WHAT TO PRODUCE: Each line below is to be copied out exactly, and none may be omitted.

(DATA RECORDS Opens)

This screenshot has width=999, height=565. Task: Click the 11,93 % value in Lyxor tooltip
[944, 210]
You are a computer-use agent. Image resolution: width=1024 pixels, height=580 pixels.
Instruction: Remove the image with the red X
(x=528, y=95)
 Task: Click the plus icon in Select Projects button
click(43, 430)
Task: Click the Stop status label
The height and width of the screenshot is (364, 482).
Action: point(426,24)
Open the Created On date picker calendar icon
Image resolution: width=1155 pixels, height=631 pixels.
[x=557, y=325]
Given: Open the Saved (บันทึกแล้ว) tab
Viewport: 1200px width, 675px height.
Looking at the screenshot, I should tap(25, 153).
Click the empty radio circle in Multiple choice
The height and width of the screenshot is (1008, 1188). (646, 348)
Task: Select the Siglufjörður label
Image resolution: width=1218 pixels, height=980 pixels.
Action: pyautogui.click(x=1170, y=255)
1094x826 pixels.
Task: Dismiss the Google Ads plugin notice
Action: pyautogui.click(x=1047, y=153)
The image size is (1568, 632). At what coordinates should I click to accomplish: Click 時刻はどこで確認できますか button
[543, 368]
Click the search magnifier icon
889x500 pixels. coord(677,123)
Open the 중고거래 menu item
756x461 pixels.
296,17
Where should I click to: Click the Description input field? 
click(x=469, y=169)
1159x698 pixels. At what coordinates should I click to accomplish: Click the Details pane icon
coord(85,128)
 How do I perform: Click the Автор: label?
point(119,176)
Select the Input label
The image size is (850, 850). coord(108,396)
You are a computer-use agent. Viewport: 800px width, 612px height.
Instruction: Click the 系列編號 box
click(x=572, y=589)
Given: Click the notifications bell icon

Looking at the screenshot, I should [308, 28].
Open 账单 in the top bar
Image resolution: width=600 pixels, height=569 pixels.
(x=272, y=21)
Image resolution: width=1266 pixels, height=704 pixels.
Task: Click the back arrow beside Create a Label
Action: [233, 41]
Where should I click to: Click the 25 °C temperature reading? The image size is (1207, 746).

(DATA RECORDS Closes)

YOUR SOLUTION:
This screenshot has width=999, height=565. Task: Click the 11,93 % value in Lyxor tooltip
[944, 210]
You are a computer-use agent. Image resolution: width=1024 pixels, height=580 pixels.
Instruction: Remove the image with the red X
(x=528, y=95)
 Task: Click the plus icon in Select Projects button
click(43, 430)
Task: Click the Stop status label
The height and width of the screenshot is (364, 482).
Action: point(426,24)
Open the Created On date picker calendar icon
Image resolution: width=1155 pixels, height=631 pixels.
[x=557, y=325]
Given: Open the Saved (บันทึกแล้ว) tab
Viewport: 1200px width, 675px height.
Looking at the screenshot, I should tap(25, 153).
Click the empty radio circle in Multiple choice
The height and width of the screenshot is (1008, 1188). (646, 348)
Task: Select the Siglufjörður label
Image resolution: width=1218 pixels, height=980 pixels.
Action: pyautogui.click(x=1170, y=255)
1094x826 pixels.
Task: Dismiss the Google Ads plugin notice
Action: pyautogui.click(x=1047, y=153)
The image size is (1568, 632). At what coordinates should I click to accomplish: Click 時刻はどこで確認できますか button
[543, 368]
Click the search magnifier icon
889x500 pixels. coord(677,123)
Open the 중고거래 menu item
756x461 pixels.
296,17
Where should I click to: Click the Description input field? 
click(x=469, y=169)
1159x698 pixels. At what coordinates should I click to accomplish: Click the Details pane icon
coord(85,128)
 How do I perform: Click the Автор: label?
point(119,176)
Select the Input label
The image size is (850, 850). coord(108,396)
You are a computer-use agent. Viewport: 800px width, 612px height.
Instruction: Click the 系列編號 box
click(x=572, y=589)
Given: Click the notifications bell icon

Looking at the screenshot, I should [308, 28].
Open 账单 in the top bar
Image resolution: width=600 pixels, height=569 pixels.
(x=272, y=21)
Image resolution: width=1266 pixels, height=704 pixels.
Task: Click the back arrow beside Create a Label
Action: [233, 41]
Where should I click to: Click the 25 °C temperature reading? The image size is (1207, 746).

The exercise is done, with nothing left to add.